Joseph Rose (journalist)

Joseph Rose (born May 6, 1969, in Wenatchee, Washington, United States) is an American journalist and radio personality formerly based in Portland, Oregon. Rose was on the staff of The Oregonian as a writer, columnist and multimedia producer from 1999 until 2016. He has written about crime, prisons, government, popular culture, music, film, Oregon's methamphetamine epidemic and transportation. He is also a former freelance writer for Wired.com. As of January 2017, he was residing in Cornwall, Connecticut, and described himself as retired from The Oregonian.[1]

Joseph Rose at a bicycle conference in 2011

In 2004, he wrote the newspaper's "Faces of Meth" story,[2] which was turned into billboards and posters as well as replicated by other American media outlets, including PBS's Frontline.[3] He has also written about the childhood and family of Portland-native Matt Groening, creator of The Simpsons.[4]
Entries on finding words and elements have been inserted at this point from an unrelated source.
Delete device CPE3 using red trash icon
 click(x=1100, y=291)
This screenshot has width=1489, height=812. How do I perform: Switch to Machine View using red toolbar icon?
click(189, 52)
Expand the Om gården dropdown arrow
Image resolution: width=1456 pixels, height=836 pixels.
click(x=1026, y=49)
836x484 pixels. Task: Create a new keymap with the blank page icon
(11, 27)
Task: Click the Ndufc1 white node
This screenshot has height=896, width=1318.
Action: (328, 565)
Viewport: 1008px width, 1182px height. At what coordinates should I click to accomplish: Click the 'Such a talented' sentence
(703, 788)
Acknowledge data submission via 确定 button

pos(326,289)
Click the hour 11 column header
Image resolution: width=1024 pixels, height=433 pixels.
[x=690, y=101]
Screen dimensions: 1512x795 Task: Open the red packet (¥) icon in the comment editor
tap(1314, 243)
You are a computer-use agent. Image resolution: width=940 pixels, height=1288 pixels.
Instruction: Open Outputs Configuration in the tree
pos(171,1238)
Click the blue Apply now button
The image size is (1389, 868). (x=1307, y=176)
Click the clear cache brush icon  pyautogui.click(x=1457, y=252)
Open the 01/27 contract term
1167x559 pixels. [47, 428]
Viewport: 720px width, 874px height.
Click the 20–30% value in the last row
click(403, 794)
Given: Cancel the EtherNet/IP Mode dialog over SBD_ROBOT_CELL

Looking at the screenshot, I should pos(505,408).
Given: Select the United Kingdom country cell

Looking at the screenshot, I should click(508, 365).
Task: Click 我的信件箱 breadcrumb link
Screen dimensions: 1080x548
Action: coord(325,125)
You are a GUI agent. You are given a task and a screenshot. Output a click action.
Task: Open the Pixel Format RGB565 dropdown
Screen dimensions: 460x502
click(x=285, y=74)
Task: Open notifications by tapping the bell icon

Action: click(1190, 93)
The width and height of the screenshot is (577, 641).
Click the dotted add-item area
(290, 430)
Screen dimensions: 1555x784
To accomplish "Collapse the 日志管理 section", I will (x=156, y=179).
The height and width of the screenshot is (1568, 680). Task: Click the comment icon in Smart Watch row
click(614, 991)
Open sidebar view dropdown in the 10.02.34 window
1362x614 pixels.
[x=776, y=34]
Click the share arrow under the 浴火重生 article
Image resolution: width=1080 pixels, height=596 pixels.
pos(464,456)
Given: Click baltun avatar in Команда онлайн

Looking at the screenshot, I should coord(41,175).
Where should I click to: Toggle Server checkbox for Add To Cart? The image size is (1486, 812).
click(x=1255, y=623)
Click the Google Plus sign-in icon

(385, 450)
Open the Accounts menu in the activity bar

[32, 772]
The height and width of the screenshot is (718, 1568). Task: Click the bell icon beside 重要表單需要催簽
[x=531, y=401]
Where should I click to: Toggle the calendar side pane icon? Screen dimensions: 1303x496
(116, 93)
Rose's articles on a Gulf War war veteran secretly living in the wilderness of Portland's Forest Park with his young daughter were the inspiration for the 2018 film "Leave No Trace."[5]

In 2008, Rose became The Oregonian's chief transportation writer, with a daily blog and weekly Metro column called "Hard Drive".[6]

He is a graduate of Central Washington University in Ellensburg, Washington. In 2018, he began studying for his Master of Divinity[7]at Yale University.

When he was living in Oregon, Rose was also a leader of the "alternative liturgy" worship movement in the U.S. Episcopal Church.[8] The movement creates worship services based on the music of popular contemporary musicians such as U2, Radiohead, Woody Guthrie and Bruce Springsteen. A March 2012 story in Willamette Week called Rose "the King of Hymns". In the article, Rose describes the spirit of the events: "We get a lot of folks who come but really aren’t connected to a church. They’re part of the very secular Oregon. But they feel a spiritual connection to popular music."[8]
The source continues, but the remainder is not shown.